Philomena puts you through your emotional paces. With a running time of just 94 minutes, the film presents sensitive portrayals of real people, exploring big themes such as forgiveness and redemption in an amazing story inspired by true events.
Yet it also manages to prompt more than the occasional giggle: it’s funny.
Based on the book The Lost Child of Philomena Lee by Martin Sixsmith, the film sees Judi Dench give an utterly convincing performance as Philomena, a retired Irish nurse in her 70s, and while Steve Coogan plays arguably his most challenging role as Martin Sixsmith, an journalist who previously worked for the BBC as a political correspondent and was also director for communications for Tony Blair’s government.
After they meet, Philomena opens up to Martin about her deepest secret: falling pregnant as a teenager in 1952. A disgrace to her family, she was sent to a convent in Roscrea, in County Tipperary, where she gave birth to her son, Anthony.
The nuns cared for the babies and children of “fallen women”, while their mothers were forced to stay in the convent and work off their “debt”. They were allowed to see their children for only an hour a day. In a particularly cruel act, the nuns adopted Anthony out to a family when he was three years old.
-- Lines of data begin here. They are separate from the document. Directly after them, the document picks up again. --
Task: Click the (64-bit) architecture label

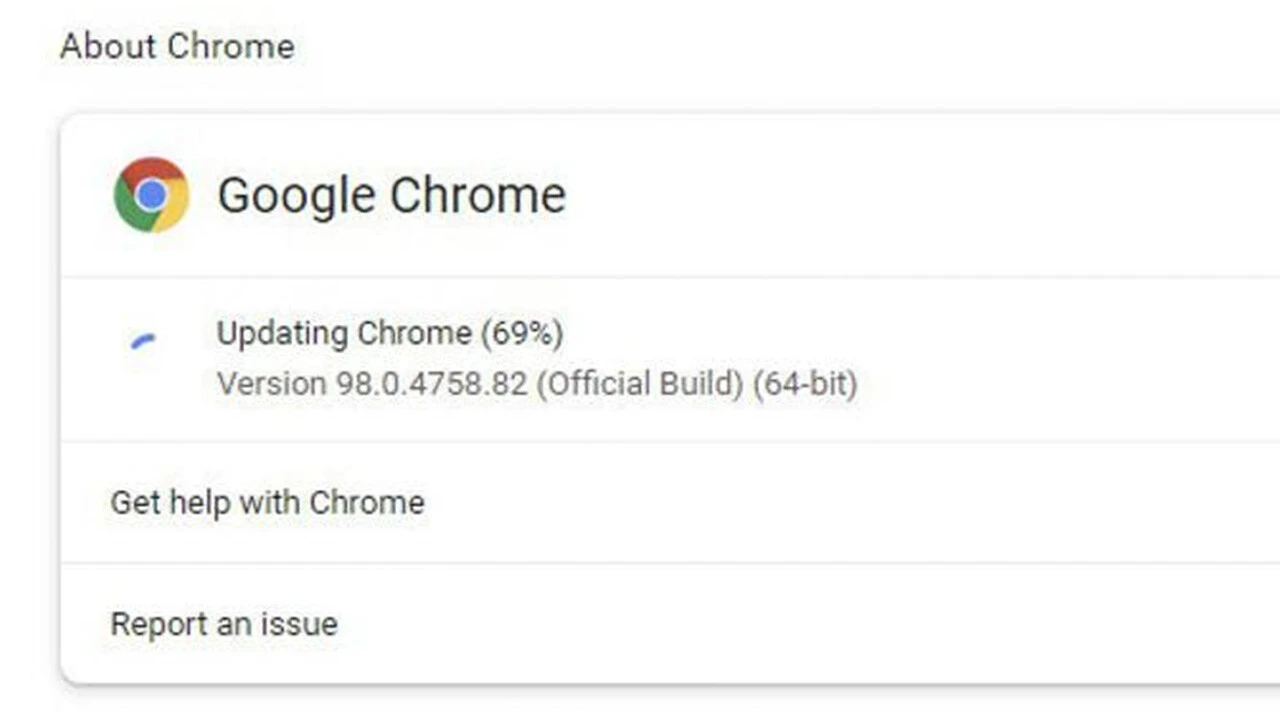Action: (x=805, y=384)
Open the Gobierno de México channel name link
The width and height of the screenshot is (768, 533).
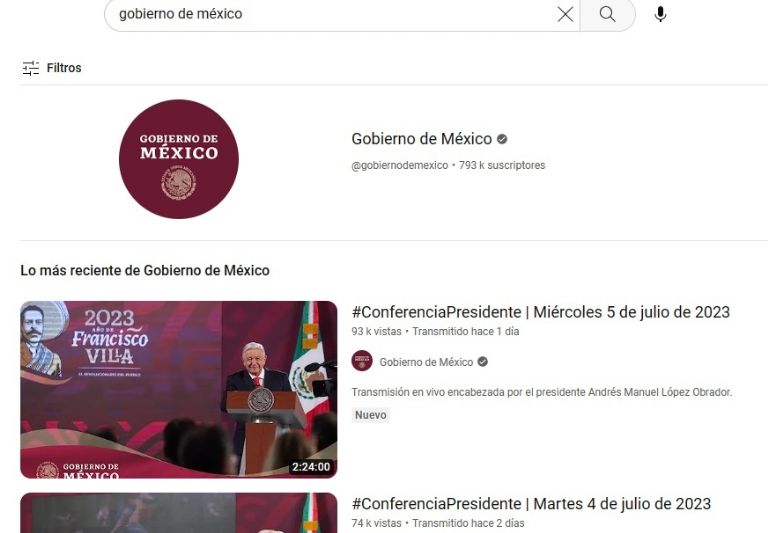[x=422, y=139]
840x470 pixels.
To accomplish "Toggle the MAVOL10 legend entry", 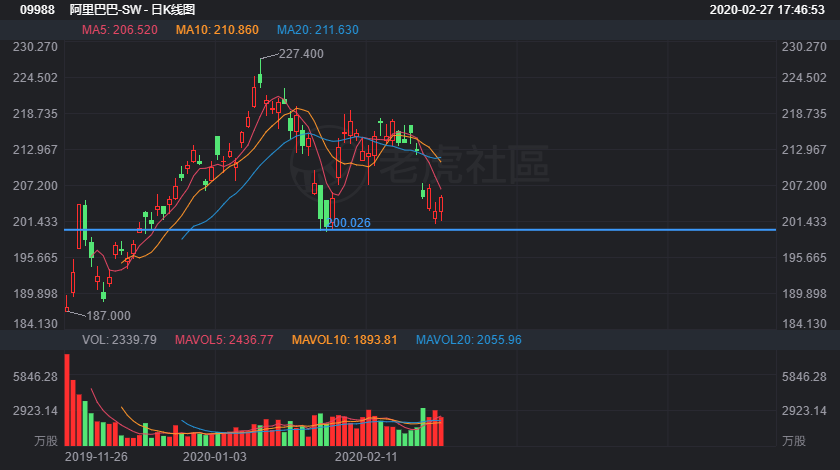I will pyautogui.click(x=344, y=340).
In the 50 years since, Philomena has been torn between guilt over her supposed sin and her gut-wrenching concern for what may have become of her son. Picking up on human interest potential in her story, Martin offers to take Philomena to the United States to find Anthony – a journey that will see the pair butt heads as a result of his cynicism and her stoicism and belief in the good of humanity.
The film includes flashback scenes showing a young Philomena (Sophie Kennedy Clark) and her experience in the abbey, as well as candid “home video” footage of Philomena’s son, some of which is sourced from the real life Anthony. These visuals drive home the fact that the story spans such a long period, highlighting Philomena’s prolonged pain and all that was taken from her.
Theology and stolen children are not easy topics to tackle, yet producer-writer-actor Steve Coogan and co-screenwriter Jeff Pope have done so with impressive skill. It was Coogan who launched the project, after reading an article in The Guardian about Philomena’s plight, about which he has been quoted as saying: “I don’t want to sound pretentious, but the story is about tolerance and understanding. That really is what it’s about.”
The project was equally appealing to Stephen Frears, who came on board as the director. As one of Britain’s most celebrated filmmakers, known for The Queen and Dangerous Liaisons, he has ensures the sensitive subject matter is not lost amid layers of dramatic tension.
The 2014 Golden Globe nominations have now been announced and it was thrilling to see Philomena up for a well-deserved three nominations. Truly a beautiful film, it is a solid exploration of the human condition and what we are capable of enduring.
Philomena opens in cinemas on Boxing Day.